Pull out each line in the entries below that contains the word "what", matching upper and lower case exactly.

(Excerpt from a dataset)
— START —

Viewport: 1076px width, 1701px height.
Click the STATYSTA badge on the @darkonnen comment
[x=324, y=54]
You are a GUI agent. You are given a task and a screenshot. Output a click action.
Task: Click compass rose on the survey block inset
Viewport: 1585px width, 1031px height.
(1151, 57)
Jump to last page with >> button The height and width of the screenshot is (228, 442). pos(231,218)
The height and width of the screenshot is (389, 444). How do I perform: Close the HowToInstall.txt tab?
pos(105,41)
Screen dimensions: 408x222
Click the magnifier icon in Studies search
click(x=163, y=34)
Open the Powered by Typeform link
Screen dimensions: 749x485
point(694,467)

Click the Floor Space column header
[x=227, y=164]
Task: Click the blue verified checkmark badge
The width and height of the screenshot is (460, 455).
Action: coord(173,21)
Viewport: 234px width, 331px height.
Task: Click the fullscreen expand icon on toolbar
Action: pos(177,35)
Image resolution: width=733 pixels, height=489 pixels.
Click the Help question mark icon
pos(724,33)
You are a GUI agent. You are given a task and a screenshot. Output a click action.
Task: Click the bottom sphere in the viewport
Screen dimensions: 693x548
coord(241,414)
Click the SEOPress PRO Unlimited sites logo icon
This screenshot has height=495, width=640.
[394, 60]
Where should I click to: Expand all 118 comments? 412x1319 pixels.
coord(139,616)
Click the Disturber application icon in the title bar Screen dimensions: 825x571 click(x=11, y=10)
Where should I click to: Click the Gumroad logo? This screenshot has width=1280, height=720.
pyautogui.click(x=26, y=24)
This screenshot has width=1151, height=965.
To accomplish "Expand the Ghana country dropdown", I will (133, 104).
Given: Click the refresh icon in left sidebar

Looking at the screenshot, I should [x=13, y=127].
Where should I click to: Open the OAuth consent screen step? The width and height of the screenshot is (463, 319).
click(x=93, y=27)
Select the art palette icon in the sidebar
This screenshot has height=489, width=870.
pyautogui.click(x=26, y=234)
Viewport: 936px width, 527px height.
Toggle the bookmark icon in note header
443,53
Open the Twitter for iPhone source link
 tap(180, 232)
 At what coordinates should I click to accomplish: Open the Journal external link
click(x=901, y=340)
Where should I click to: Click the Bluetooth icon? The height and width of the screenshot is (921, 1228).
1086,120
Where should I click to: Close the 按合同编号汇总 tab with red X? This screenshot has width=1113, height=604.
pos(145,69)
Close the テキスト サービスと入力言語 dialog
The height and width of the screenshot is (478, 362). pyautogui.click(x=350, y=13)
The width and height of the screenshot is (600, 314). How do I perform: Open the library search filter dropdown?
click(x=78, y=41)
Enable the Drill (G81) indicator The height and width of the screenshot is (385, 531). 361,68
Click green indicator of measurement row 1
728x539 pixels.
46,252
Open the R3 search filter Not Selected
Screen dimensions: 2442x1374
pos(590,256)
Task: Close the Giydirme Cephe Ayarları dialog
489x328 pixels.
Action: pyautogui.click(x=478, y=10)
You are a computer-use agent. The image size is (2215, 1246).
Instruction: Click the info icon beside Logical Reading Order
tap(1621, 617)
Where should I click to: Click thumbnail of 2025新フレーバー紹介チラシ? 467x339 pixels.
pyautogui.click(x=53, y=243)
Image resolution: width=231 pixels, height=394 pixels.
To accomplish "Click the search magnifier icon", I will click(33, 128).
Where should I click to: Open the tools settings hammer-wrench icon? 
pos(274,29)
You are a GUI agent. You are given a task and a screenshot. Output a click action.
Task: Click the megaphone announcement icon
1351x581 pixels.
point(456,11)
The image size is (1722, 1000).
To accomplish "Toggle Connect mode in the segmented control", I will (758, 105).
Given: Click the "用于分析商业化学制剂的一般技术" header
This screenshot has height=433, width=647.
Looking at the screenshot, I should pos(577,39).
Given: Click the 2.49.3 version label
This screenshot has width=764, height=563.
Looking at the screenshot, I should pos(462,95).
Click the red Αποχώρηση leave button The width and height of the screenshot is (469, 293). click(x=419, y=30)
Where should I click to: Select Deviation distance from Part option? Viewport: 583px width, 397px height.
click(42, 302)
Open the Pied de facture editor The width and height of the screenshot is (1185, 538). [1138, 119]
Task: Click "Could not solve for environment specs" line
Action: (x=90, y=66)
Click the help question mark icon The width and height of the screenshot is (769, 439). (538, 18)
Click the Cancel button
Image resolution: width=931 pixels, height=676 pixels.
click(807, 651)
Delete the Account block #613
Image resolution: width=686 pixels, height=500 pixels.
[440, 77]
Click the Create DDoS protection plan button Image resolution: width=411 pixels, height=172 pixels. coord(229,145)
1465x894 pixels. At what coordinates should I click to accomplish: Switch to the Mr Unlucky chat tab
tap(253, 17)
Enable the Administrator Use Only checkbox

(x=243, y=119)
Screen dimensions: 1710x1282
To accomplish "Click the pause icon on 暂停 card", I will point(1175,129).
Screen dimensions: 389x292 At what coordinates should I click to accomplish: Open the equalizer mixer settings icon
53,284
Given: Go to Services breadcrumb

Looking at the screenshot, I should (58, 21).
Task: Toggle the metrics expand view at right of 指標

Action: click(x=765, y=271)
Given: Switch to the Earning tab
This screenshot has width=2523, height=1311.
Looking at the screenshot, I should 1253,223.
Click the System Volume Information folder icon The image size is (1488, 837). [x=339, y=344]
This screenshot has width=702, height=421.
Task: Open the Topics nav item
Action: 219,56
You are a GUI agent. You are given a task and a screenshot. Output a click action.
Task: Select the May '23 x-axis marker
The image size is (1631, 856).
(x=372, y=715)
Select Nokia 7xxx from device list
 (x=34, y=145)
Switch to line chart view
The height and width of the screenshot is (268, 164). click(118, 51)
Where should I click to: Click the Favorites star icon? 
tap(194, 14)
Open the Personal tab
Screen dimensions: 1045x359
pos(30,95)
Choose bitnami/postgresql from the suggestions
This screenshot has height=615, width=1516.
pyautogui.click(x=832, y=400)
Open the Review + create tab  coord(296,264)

— END —

§ **OUTPUT FOR THIS EXERCISE**
 At what coordinates should I click to accomplish: Open the Journal external link
1465x894 pixels. At what coordinates should I click to accomplish: Switch to the Mr Unlucky chat tab
Screen dimensions: 389x292 At what coordinates should I click to accomplish: Open the equalizer mixer settings icon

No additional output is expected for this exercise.